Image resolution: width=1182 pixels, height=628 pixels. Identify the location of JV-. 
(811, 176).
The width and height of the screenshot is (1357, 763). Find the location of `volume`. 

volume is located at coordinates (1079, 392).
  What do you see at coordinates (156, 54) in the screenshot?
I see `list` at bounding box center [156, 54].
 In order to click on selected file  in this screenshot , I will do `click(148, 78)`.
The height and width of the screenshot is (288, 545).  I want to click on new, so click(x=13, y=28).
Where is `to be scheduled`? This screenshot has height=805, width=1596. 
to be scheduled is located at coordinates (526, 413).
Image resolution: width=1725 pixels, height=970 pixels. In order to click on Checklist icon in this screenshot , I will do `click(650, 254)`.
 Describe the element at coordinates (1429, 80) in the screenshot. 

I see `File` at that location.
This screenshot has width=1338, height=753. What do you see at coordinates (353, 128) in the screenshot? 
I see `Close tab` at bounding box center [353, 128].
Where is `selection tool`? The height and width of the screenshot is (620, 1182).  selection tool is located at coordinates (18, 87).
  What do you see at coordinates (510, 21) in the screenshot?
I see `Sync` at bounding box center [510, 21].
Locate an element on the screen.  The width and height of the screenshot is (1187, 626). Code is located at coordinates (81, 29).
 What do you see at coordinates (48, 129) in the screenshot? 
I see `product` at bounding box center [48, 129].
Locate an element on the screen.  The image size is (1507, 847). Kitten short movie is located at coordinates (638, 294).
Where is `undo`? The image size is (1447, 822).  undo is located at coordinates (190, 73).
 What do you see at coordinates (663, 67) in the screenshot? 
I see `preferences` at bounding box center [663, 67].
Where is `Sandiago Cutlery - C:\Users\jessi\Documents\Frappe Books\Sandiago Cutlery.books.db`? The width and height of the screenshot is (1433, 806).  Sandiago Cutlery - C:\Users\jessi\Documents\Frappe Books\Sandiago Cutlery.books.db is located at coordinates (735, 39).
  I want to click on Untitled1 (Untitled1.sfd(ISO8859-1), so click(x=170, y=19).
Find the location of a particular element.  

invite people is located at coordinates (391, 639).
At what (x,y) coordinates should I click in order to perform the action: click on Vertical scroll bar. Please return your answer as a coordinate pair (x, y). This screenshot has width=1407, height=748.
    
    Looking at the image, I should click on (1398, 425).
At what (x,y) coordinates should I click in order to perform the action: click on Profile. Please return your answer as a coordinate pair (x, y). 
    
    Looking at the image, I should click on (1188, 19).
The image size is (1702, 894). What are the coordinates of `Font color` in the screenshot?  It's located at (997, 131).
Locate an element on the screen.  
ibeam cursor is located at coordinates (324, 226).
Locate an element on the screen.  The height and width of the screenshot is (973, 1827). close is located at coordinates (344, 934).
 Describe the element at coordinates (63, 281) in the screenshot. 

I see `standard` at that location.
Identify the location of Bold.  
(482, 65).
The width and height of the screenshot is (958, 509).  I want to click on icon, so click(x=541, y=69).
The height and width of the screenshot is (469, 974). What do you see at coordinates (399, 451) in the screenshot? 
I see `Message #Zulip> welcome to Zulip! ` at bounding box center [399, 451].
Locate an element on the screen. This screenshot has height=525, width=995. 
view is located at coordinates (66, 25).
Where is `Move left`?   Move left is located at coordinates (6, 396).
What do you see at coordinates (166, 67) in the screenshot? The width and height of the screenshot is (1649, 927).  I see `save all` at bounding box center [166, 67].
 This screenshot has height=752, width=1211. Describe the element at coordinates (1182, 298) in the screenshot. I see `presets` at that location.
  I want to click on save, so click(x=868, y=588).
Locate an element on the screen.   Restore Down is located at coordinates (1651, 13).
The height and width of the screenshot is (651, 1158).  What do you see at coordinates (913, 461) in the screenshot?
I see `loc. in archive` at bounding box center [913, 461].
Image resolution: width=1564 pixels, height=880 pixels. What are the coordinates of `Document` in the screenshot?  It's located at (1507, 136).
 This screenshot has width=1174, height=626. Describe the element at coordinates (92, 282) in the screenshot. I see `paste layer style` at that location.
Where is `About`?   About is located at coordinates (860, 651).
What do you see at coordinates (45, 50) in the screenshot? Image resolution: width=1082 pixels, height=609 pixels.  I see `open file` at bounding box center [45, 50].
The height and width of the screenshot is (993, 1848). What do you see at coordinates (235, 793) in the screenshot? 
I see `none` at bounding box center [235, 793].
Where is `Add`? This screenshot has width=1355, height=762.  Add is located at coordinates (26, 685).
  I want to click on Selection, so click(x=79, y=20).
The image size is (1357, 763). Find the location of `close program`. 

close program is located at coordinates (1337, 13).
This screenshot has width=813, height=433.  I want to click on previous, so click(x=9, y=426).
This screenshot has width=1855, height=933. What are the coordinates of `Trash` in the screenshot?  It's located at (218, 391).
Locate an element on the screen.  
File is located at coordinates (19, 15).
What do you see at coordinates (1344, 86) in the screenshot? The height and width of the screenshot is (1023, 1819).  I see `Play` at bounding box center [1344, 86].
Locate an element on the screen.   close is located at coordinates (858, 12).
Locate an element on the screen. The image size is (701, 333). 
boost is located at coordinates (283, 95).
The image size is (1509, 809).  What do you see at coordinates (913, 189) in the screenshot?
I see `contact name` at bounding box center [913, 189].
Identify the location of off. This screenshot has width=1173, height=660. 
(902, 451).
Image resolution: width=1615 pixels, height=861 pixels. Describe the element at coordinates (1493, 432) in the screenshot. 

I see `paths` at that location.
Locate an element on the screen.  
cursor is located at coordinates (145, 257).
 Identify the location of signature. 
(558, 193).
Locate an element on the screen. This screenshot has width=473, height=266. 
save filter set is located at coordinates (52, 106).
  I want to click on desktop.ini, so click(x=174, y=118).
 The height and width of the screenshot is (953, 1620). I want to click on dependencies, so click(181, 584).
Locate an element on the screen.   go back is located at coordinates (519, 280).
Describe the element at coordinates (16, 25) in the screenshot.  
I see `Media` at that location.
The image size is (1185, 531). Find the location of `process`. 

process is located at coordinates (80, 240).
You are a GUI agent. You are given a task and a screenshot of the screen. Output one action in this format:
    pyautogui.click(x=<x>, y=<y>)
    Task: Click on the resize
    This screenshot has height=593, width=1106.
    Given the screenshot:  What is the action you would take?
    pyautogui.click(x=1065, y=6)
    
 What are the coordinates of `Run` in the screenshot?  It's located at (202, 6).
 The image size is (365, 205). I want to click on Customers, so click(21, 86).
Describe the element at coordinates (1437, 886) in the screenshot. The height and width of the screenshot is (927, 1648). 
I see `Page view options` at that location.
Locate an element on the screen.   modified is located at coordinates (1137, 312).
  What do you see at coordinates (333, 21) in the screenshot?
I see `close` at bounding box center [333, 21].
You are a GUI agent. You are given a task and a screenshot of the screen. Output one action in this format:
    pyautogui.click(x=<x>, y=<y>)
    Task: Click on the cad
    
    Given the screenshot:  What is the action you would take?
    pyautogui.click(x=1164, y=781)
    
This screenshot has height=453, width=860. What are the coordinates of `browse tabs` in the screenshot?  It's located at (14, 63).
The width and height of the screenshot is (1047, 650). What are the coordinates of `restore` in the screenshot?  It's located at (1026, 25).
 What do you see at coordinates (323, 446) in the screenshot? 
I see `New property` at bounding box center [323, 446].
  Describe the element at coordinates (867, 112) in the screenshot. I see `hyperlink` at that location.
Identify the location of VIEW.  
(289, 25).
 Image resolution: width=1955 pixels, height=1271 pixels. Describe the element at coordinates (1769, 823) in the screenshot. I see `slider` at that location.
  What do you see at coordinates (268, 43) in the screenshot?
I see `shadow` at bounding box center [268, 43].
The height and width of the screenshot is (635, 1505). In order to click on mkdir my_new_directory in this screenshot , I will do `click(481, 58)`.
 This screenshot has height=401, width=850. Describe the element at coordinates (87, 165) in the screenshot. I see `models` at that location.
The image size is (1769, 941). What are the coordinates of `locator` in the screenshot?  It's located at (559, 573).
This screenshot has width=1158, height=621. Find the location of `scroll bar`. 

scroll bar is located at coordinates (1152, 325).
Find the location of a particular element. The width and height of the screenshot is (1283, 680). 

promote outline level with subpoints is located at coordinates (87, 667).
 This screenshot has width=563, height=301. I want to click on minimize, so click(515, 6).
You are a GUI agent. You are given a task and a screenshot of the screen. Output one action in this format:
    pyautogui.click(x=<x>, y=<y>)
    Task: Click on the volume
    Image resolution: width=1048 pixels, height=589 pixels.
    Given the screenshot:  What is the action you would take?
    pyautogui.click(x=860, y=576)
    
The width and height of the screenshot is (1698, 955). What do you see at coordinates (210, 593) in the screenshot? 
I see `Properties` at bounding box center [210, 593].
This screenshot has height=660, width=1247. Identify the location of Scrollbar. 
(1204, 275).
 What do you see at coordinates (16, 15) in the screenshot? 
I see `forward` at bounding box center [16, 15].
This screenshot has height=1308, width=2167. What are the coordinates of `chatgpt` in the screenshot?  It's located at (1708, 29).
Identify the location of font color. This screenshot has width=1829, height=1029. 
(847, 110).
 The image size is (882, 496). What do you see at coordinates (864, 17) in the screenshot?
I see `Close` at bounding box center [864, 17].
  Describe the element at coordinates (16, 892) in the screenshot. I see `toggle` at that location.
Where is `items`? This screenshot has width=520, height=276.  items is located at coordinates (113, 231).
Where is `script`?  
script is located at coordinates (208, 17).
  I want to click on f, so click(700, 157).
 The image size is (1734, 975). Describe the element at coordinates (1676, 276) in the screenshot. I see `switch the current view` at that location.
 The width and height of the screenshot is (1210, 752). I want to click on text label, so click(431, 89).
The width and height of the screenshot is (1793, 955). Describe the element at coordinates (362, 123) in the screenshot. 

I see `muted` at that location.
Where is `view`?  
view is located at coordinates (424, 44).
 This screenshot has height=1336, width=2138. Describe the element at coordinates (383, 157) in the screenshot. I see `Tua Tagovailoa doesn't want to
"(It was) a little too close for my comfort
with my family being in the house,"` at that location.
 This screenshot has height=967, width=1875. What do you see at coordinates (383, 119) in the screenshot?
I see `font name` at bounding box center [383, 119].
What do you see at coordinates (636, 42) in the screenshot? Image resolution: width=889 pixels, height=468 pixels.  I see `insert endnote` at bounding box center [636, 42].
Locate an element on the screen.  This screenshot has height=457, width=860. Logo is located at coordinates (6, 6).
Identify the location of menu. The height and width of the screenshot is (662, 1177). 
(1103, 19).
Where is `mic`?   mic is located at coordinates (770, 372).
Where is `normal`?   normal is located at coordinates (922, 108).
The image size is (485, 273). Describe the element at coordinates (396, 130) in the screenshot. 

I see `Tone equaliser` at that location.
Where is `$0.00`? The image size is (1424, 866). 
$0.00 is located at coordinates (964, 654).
━━━━
Stated exercise: Update the lines beginning with the one that contains "Identify the location of menu." and continuing through the last line, changing "screenshot" to "screen capture" and leaving everything else unchanged.

Problem solution:
Identify the location of menu. The height and width of the screen capture is (662, 1177). 
(1103, 19).
Where is `mic`?   mic is located at coordinates (770, 372).
Where is `normal`?   normal is located at coordinates (922, 108).
The image size is (485, 273). Describe the element at coordinates (396, 130) in the screen capture. 

I see `Tone equaliser` at that location.
Where is `$0.00`? The image size is (1424, 866). 
$0.00 is located at coordinates (964, 654).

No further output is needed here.